Non disdegna infatti di cacciarli in malo modo, mentre il suo compagno/aiutante Lori cerca di mitigarne l'impatto.
Alla fine per Giulietta viene scelta Gemma (più per la notorietà come Tick Toker che per le qualità) e tale Otto Novembre per Romeo.
Otto in realtà è una donna, Vittoria, che era stata trattata malissimo dal regista. Per vendicarsi, si fa truccare da Gloria (anche lei cacciata da Federico) per apparire un uomo.
Otto si presenta al casting e, probabilmente anche per l'aspetto che rimane un po' androgino, avrà la parte.
L'idea iniziale era quella di svelarsi poco dopo per prendersi gioco del regista, ma la possibilità di recitare come Romeo la solletica, e quindi decide di continuare con l'inganno.

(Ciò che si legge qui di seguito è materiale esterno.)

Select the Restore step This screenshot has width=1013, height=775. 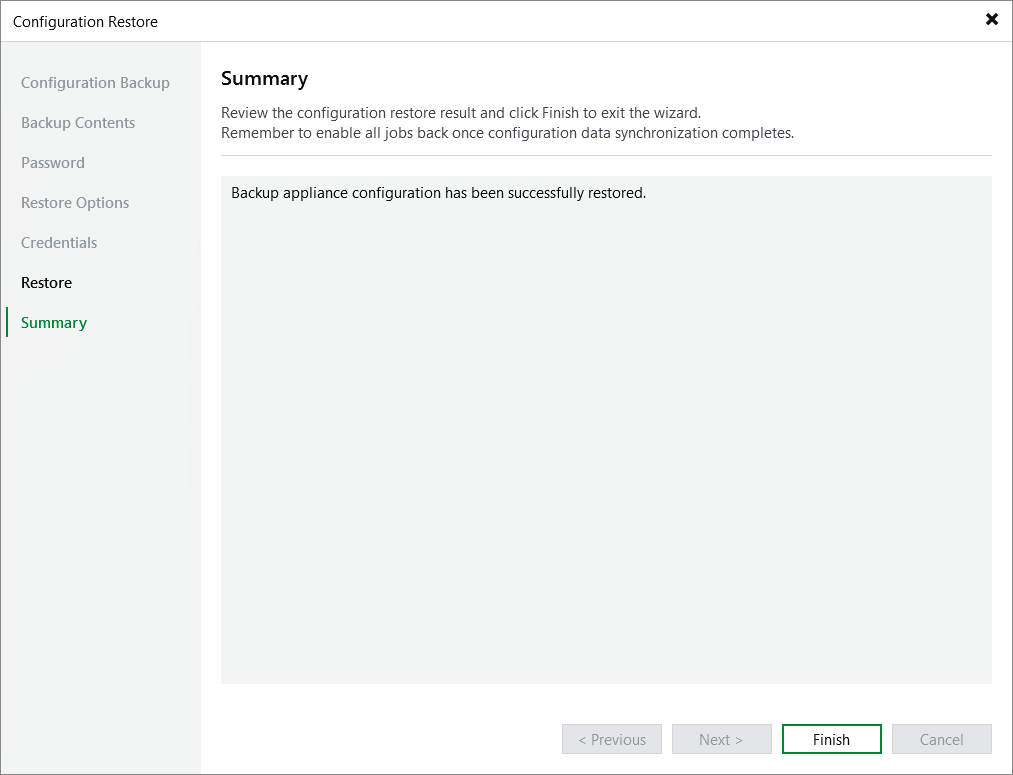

A complicare la vicenda, sarà nel cast anche Rocco, il fidanzato di Vittoria, di professione (temporanea) rider. Pur non riconoscendo Vittoria quando è truccata da Romeo, a Rocco il personaggio pare ricordargl qualcosa di familiare...
"Romeo è Giulietta" è un film abbastanza originale e ben congegnato alla cui sceneggiatura ha partecipato la stessa attrice protagonista (Pilar Fogliati), Nicola Baldoni e il regista Giovanni Veronesi.
Sebbene non totalmente plausibile, la vicenda è interessante, coronata da un finale piuttosto inaspettato.
Buona la recitazione. Oltre alla prova di Castellitto (Federico Landi Porrini), da segnalare Geppi Cucciari (la truccatrice) e Maurizio Lombardi (Lori).